Desperate Pleas for Help: LGBTQ Community in Uganda Under Siege as Anti-Gay Law Threatens Their Safety
Alex, a gay man in Uganda, stated, “They are going to arrest us because I cannot pretend to be what I am not.” As reported by Jacaranda FM, he made this statement after Ugandan MPs passed what critics call one of the harshest anti-gay legislations worldwide, known as the Anti-Homosexuality Bill 2023. The bill is now ready to be delivered to President Yoweri Museveni, who receives calls from the United States and United Nations to reject it. MPs passed the bill in a disorganised parliamentary session with numerous amendments, and neither lawmakers nor analysts know what the legislation dictates. However, according to activists, anyone engaging in same-sex activity could face life imprisonment if Museveni consented.
Campaigners have noted that Uganda has effectively ended capital punishment, with death sentences commuted to prison terms. However, for many LGBTQ Ugandans, this is cold comfort. They are struggling with difficult decisions as they think about fleeing the only country they have known. Online messaging groups provide comfort and solidarity but are an ever-present reminder of the threats that queer Ugandans face. From neighbouring Kenya to far-off South Africa and further abroad to North America and Europe, LGBTQ Ugandans have already gone trade advice and tips on finding safe spaces and navigating immigration bureaucracy.
Also read: Shocking! Ugandan MPs Pass Bill Allowing Death Penalty for Same-Sex Relationships!
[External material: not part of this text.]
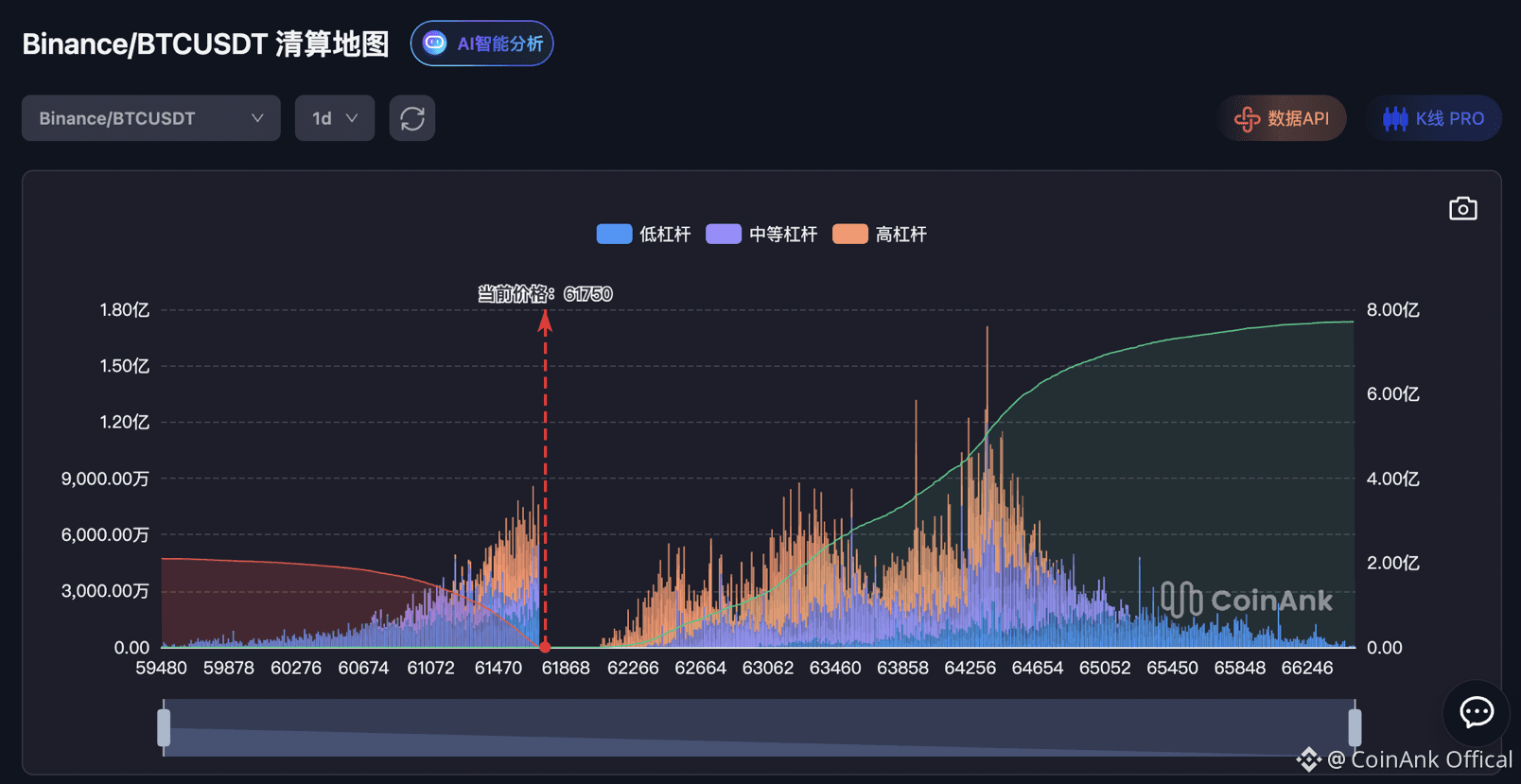The image size is (1521, 784).
Task: Toggle the 中等杠杆 legend series
Action: [x=761, y=235]
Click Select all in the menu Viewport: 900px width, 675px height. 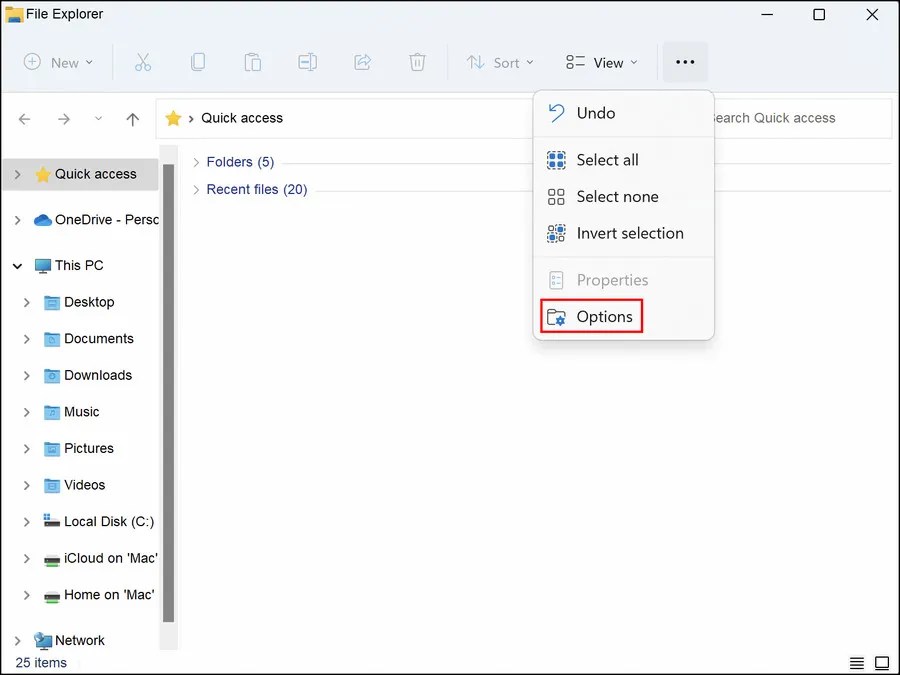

Uganda had previously signed an anti-gay bill into law in 2014. It fueled fear and triggered blocks to international aid from Western countries before a court removed the legislation based on technicality. Today, 78-year-old Museveni, ruling Uganda since 1986, must weigh the bill’s public status against the possibility of international censure. Religious and political leaders have shared groundless conspiracy theories about gay people going after children at the behest of shadowy international forces.
Many of Uganda’s neighbours are also violating gay rights, with politicians in Tanzania and Kenya warning against raising awareness of LGBTQ issues. Travelling to the West isn’t simple, even for those with the money to fund the trip. The legislation also puts the family and friends of LGBTQ Ugandans at risk, forcing residents who suspect a person “intends to commit the offence of homosexuality” to go to the police or face six months imprisonment.
During an interview with AFP, Alex teared up as he contemplated his mother’s dilemma. “She knows I’m gay. She’s supportive and worries about me, but if this becomes law, I just know she’s going to give me (up).” Like many LGBTQ Ugandans, the young man tries to depart from the country but has few options.